[ceph-users] Re: Ceph octopus version cluster not starting

Frank Schilder Tue, 17 Sep 2024 00:13:31 -0700

Hi Amudhan,

sounds like the dependency doesn't have a timeout. It would help if there was a 
(log) message by systemd every minute or so about a dependency pending (like on 
the boot screen). Not sure if this can be configured. Otherwise, you could add 
a timeout and make the units fail after 2-5 minutes. NTP shouldn't take much 
time to come up under normal circumstances.
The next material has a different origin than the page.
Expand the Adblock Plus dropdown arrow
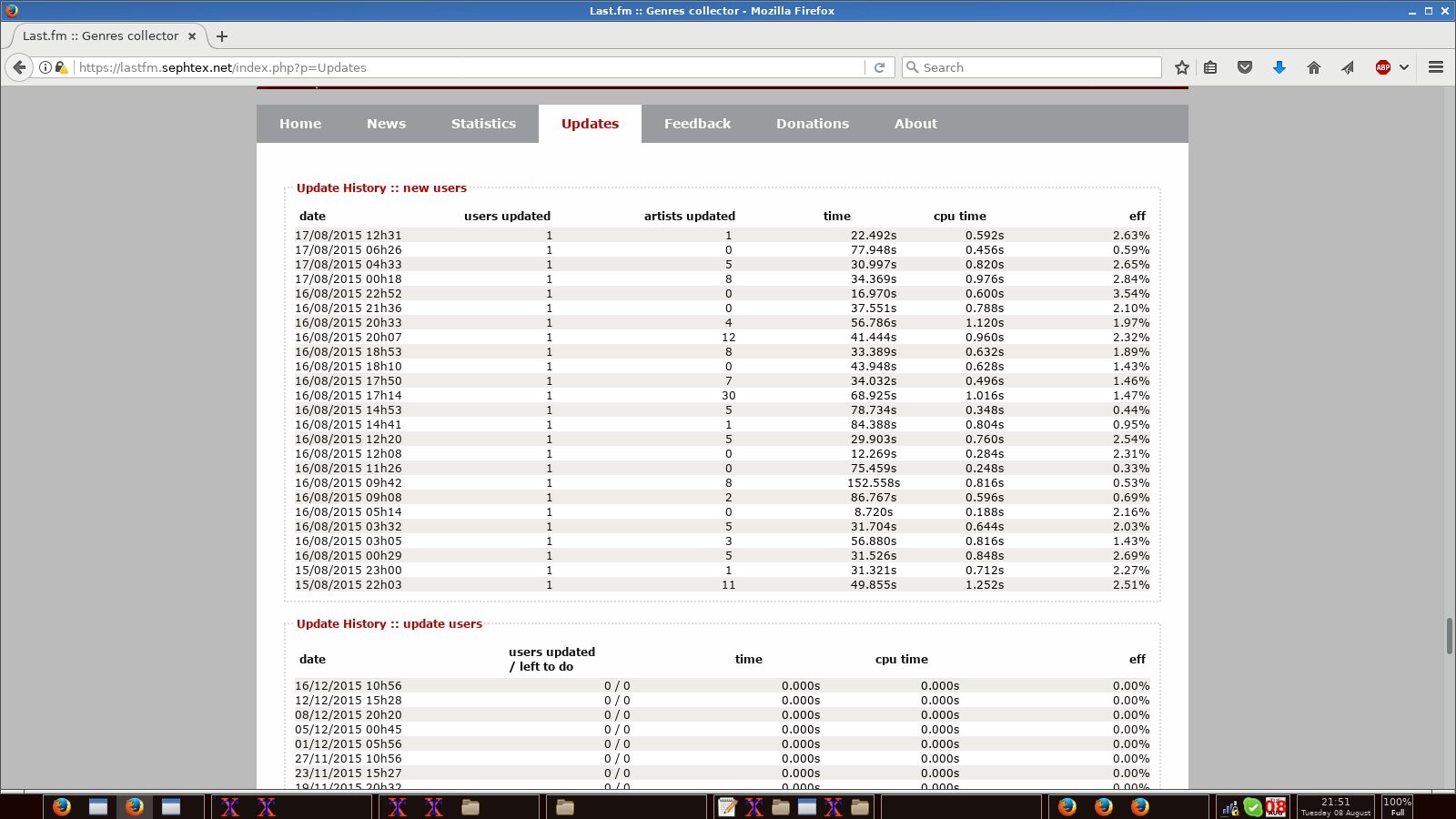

I'm not a systemd wizard. If you do something like this, please post it here as 
a reply for others to find it.

Best regards,
=================
Frank Schilder
AIT Risø Campus
Bygning 109, rum S14

________________________________________
From: Amudhan P <amudha...@gmail.com>
Sent: Tuesday, September 17, 2024 8:15 AM
To: Frank Schilder
Cc: Eugen Block; ceph-users@ceph.io
Subject: Re: [ceph-users] Re: Ceph octopus version cluster not starting

No there wasn't any error msg in systemd it was just silent even for an hour.

On Mon, Sep 16, 2024 at 10:02 PM Frank Schilder 
<fr...@dtu.dk<mailto:fr...@dtu.dk>> wrote:
Hi Amudhan,

great that you figured that out. Does systemd not output an error in that 
case?? I would expect an error message. On our systems systemd is quite chatty 
when a unit fails.

You probably still need to figure out why your new OSD took everything down 
over time. Maybe create a new case if this happens again.

Best regards,
=================
Frank Schilder
AIT Risø Campus
Bygning 109, rum S14

________________________________________
From: Amudhan P <amudha...@gmail.com<mailto:amudha...@gmail.com>>
Sent: Monday, September 16, 2024 6:19 PM
To: Frank Schilder
Cc: Eugen Block; ceph-users@ceph.io<mailto:ceph-users@ceph.io>
Subject: Re: [ceph-users] Re: Ceph octopus version cluster not starting

Thanks Frank.

Figured out the issue was NTP, nodes were not able to reach NTP server which 
caused NTP service to fail.

It looks like Ceph systemd service has dependency for NTP service status.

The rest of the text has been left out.